Y	Hacker News new \| ask \| show \| jobs

by dwhitena 3312 days ago

Thanks for sharing this story. My experience has been that data scientists and analysts aren't able to efficiently use Hadoop/Spark even in cases where it is warranted. These individuals don't generally like working with Java/Scala and/or haven't spend time understanding the underlying structures used (e.g., RDDs, caching, etc.). As a result, they either don't put their sophisticated modeling or analyses into production, or they hand off their application to other engineers to implement for production size "big data." This produces all sorts of problems and inefficiencies, not the least of which is the fact that the engineers don't understand the analyses and the data scientists don't understand the implementation.

My (biased, as I work for them) opinion is that something like Pachyderm (http://pachyderm.io/) will ease some of these struggles.
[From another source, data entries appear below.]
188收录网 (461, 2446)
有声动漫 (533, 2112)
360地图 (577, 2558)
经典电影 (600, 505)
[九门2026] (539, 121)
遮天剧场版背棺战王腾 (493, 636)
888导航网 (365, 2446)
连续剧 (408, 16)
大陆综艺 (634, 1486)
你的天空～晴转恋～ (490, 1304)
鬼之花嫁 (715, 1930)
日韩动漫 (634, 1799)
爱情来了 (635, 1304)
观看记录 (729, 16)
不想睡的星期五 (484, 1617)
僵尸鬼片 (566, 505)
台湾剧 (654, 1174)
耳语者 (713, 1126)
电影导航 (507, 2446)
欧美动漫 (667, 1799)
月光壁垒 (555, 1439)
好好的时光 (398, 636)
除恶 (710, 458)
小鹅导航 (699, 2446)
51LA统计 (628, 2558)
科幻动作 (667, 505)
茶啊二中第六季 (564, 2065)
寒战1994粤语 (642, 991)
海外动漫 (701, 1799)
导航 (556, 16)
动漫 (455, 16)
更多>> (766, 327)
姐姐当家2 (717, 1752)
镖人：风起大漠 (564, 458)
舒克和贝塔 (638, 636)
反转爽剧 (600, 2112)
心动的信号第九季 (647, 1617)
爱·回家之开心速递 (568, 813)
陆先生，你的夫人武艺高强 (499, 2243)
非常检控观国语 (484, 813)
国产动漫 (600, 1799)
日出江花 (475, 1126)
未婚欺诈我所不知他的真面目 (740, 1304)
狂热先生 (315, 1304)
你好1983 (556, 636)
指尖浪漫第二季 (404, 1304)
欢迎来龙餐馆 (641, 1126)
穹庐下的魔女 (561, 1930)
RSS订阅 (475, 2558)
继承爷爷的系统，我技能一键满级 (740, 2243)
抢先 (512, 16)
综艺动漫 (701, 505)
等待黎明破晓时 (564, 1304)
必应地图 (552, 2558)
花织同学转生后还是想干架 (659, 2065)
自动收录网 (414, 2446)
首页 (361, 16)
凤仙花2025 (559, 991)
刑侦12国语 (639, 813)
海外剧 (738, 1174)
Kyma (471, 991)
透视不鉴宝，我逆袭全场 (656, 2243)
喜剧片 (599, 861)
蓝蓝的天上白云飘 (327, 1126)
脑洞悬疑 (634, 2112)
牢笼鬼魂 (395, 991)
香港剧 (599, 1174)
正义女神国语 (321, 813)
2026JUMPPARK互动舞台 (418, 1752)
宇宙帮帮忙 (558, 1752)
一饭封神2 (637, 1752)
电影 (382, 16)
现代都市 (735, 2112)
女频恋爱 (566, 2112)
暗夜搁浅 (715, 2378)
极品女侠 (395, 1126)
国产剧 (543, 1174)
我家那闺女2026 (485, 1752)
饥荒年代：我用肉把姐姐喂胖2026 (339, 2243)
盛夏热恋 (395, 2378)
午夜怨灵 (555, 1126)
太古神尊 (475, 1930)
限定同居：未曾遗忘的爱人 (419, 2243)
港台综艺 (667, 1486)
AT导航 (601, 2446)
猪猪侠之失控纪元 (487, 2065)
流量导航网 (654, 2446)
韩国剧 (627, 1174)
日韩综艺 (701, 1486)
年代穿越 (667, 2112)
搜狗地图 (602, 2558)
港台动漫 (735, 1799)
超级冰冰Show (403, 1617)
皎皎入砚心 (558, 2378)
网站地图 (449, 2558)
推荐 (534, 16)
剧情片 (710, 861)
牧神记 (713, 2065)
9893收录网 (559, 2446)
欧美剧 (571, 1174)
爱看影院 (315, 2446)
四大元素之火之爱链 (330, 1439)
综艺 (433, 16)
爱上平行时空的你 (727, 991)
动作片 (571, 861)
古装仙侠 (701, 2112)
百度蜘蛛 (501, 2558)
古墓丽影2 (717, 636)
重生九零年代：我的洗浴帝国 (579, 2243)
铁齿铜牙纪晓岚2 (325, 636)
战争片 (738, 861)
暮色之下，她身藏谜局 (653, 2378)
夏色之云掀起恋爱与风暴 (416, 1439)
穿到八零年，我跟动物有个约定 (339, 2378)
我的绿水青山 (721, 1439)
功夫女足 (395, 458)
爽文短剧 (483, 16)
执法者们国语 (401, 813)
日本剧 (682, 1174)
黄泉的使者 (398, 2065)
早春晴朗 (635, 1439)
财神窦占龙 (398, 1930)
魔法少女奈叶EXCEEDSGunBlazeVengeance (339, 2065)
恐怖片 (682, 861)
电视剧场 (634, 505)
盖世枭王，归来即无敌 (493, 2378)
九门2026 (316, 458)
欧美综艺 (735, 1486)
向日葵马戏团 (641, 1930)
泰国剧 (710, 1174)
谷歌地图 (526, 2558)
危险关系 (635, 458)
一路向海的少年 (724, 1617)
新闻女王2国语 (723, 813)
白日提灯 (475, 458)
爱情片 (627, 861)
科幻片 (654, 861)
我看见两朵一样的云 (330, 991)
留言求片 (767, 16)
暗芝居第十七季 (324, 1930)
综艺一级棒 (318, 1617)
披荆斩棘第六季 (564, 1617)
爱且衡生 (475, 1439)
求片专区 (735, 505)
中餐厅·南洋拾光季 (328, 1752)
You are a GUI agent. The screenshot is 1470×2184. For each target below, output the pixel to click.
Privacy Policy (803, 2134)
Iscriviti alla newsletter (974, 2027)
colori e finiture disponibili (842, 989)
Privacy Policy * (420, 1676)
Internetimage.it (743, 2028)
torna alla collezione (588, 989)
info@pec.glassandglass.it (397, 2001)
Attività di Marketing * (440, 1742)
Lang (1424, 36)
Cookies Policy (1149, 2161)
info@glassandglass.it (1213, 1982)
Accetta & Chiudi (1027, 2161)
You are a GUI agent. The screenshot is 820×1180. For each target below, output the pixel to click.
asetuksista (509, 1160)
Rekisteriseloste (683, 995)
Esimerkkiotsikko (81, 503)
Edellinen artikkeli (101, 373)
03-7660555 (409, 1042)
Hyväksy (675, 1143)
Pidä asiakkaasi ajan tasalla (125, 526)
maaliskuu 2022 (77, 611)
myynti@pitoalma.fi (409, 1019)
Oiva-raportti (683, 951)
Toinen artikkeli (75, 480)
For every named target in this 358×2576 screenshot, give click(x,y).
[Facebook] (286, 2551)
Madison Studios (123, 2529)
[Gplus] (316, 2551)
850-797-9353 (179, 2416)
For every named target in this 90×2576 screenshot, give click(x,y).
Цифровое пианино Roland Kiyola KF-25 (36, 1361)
The philosophy of those who work on this open source project is that data people should be able to use the tooling and frameworks they like/need and be able to push there analyses to production pipelines without re-writing, lots of frictions, or worrying about things like data sharding and parallelism.

For example, in Pachyderm you can create a nice, simple Python/R script that is single threaded and runs nicely on your laptop. You can then put the exact same script into pachyderm and run it in a distributed way across many workers on a cluster. Thus, keeping your code simple and approachable, while still allowing people to push things into infrastructure and create value.